> [Dataset records]:
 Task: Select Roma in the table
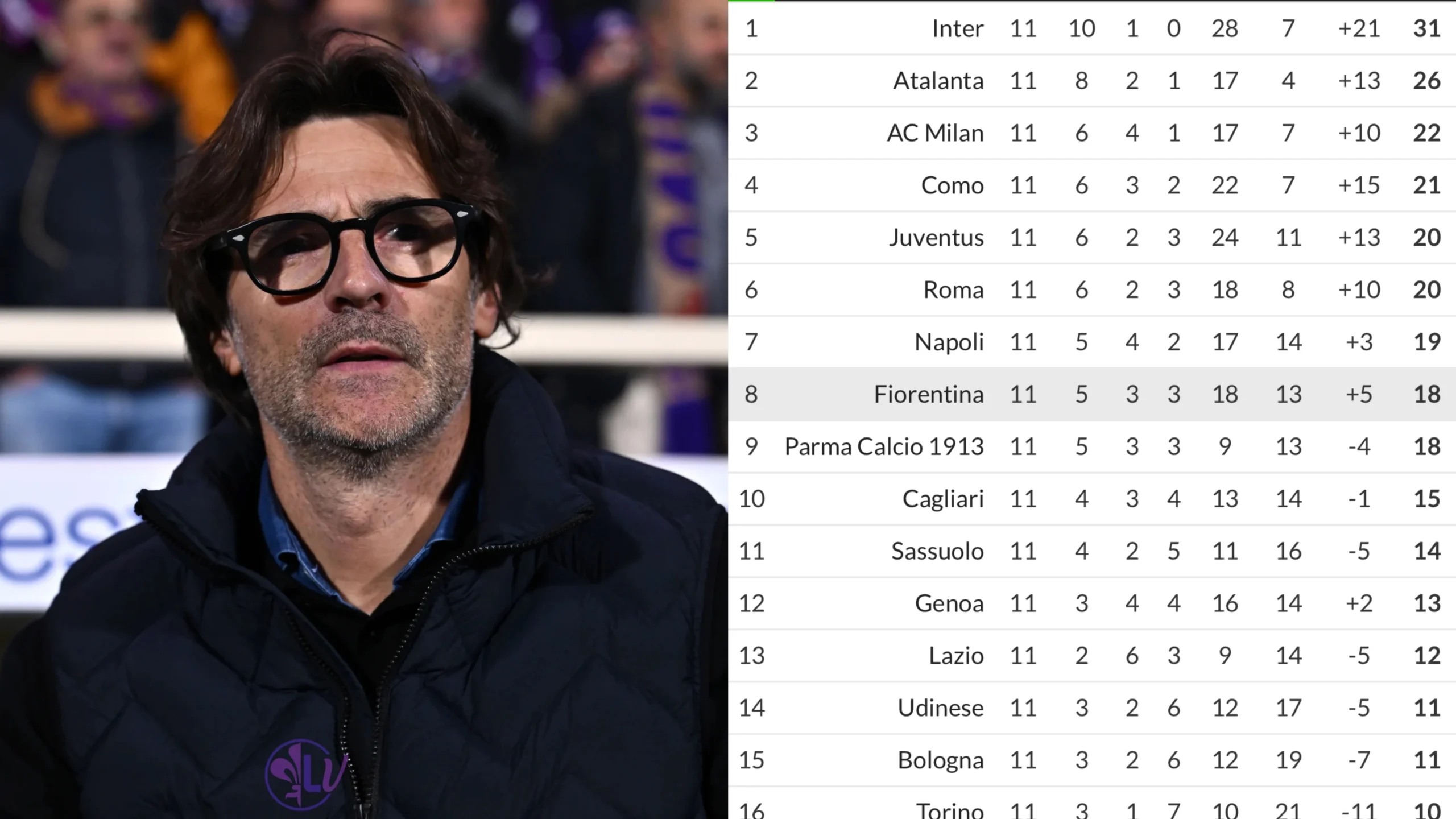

---

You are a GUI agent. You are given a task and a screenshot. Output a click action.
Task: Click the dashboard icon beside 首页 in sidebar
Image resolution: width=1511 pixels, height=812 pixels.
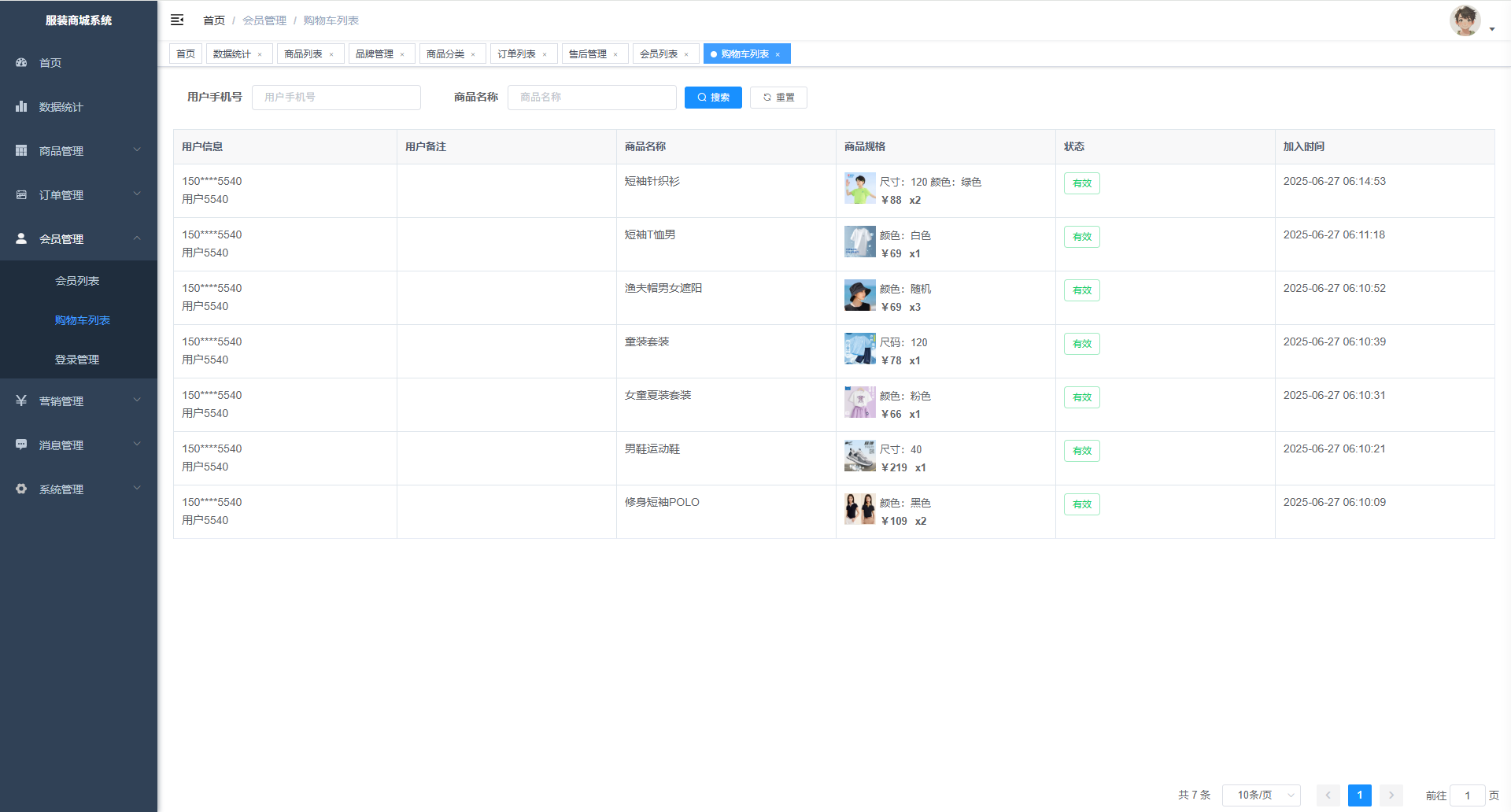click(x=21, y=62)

> [Given exercise]:
Please format the part of the items that opens with the line containing "You are a GUI" and closes with the line containing "click(x=21, y=62)", both included, as a numbered list, skipping blank lines and leaving the pictures out.

> [Task response]:
1. You are a GUI agent. You are given a task and a screenshot. Output a click action.
2. Task: Click the dashboard icon beside 首页 in sidebar
3. Image resolution: width=1511 pixels, height=812 pixels.
4. click(x=21, y=62)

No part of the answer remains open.